Our results indicate that thinning was effective in reducing the overall abundance of trees/shrubs, which was still evident at the average 7.2-year mark since thinning and when arboricide aftercare was applied. Of the measured trees/shrubs, red umbrella thorn was significantly reduced, and umbrella thorn significantly increased in the thinned areas. This suggests that thinning has the potential to change the floristic composition of species within an ecosystem, as preferred species are reduced (e.g. red umbrella thorn) and low-density species are promoted (e.g. umbrella thorn). The effect of thinning treatment was not significant for sickle bush, blade thorn and black-thorn acacia. However, the difference in expected counts for these species may indicate the true thinning treatment effect, which is just too small to be significant with our sample size.

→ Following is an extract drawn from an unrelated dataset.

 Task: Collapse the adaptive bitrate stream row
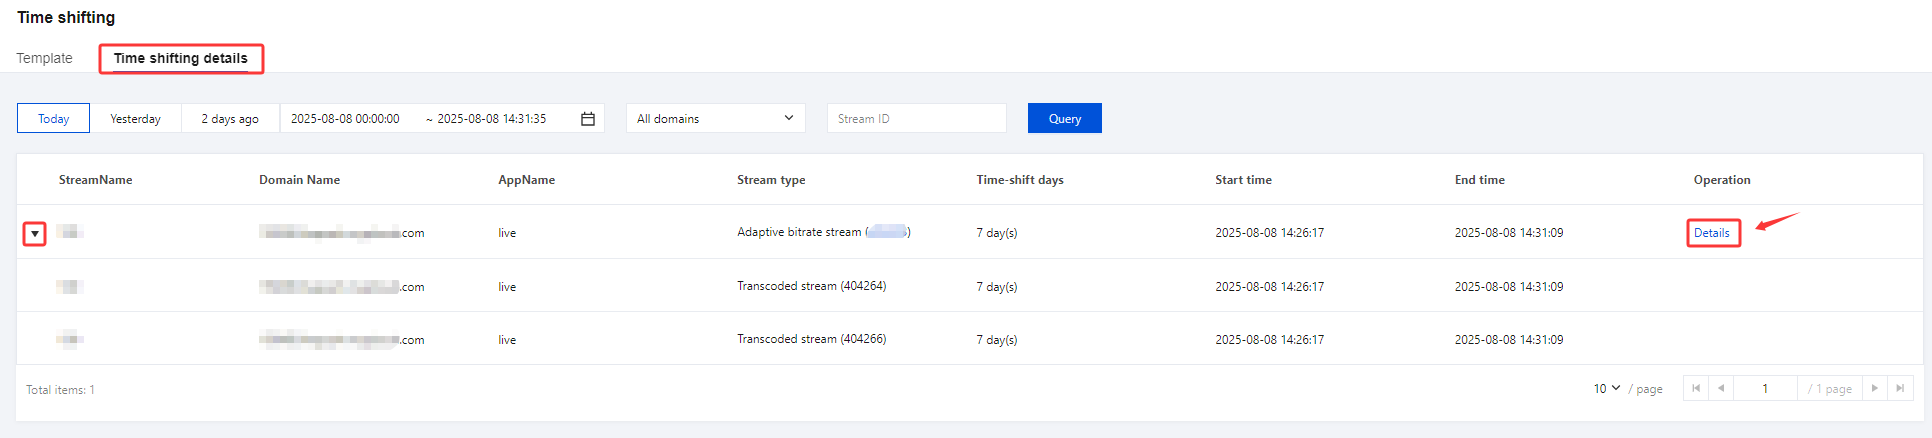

This study has revealed that trees/shrubs can be selectively harvested, well within the recommended densities (600–750 TE ha−1) for the area. The average difference in woody biomass between the treatments (10.4 tonnes ha−1) suggests that this amount could be harvested within the recommended tree/shrub density range for the area. Thinning also modified the vegetation structure; tall, dense shrubland with limited sighting lines in the non-thinned areas was restored to short and low-cover shrubland with greater sighting lines. We anticipate that a low woody canopy cover and tree/shrub abundance would restore the soil moisture balance, promote perennial grass cover, and increase the grazing capacity. Also, the sparsely vegetated thinned areas would be an ideal habitat for wildlife that rely on longer sighting lines when hunting or evading predators.

This study revealed important findings regarding the effects of treatment on the encroaching woody vegetation and success of restoration thinning. However, it is not without any limitations. Firstly, there is uncertainty as to how climate change induced weather patterns (e.g., sporadic rainfall, increased drought frequencies) could influence the regeneration rate of woody species and grass cover, which could determine the restoration success and its duration. For example, enhanced plant growth, seed production and recruitment of samplings are expected during years of exceptional rainfall68. Over the long term, and without post thinning management, this could further promote bush encroachment, reduce sighting lines and grazing capacity. Equally, during drought years, poor plant growth, less grass cover and more overgrazing are expected and could further promote woody seedling establishment in subsequent above average rainfall years due to the loss of the herbaceous layer3. The uncertainties of these weather patterns demand better adaptive rangeland management strategies consistent with climate change including regulating livestock stocking rates, rotation grazing, and post thinning management of previously thinned areas. Long term monitoring into the patterns of the vegetation structure in relation to treatment (thinned, non-thinned) is necessary, particularly in response to climate change induced weather patterns.

Secondly, the results were limited to the study period, number of plots observed and a single thinning methodology; therefore, longer-term data, replicating the study over larger areas (multiple farms) and stratifying different levels of thinning are required to fully evaluate the effects on the vegetation structure. For future research and assessment, we recommend: (1) long term monitoring of regrowth to reveal trends and rates of regeneration by species, (2) thinning of established saplings in restored areas to prevent loss of longer sighting lines and re-encroachment, (3) development of allometric equations to predict available biomass, and (4) ongoing restoration to control bush encroachment to increase rangeland productivity and suitable habitats for species that prefer an open savannah vegetation structure.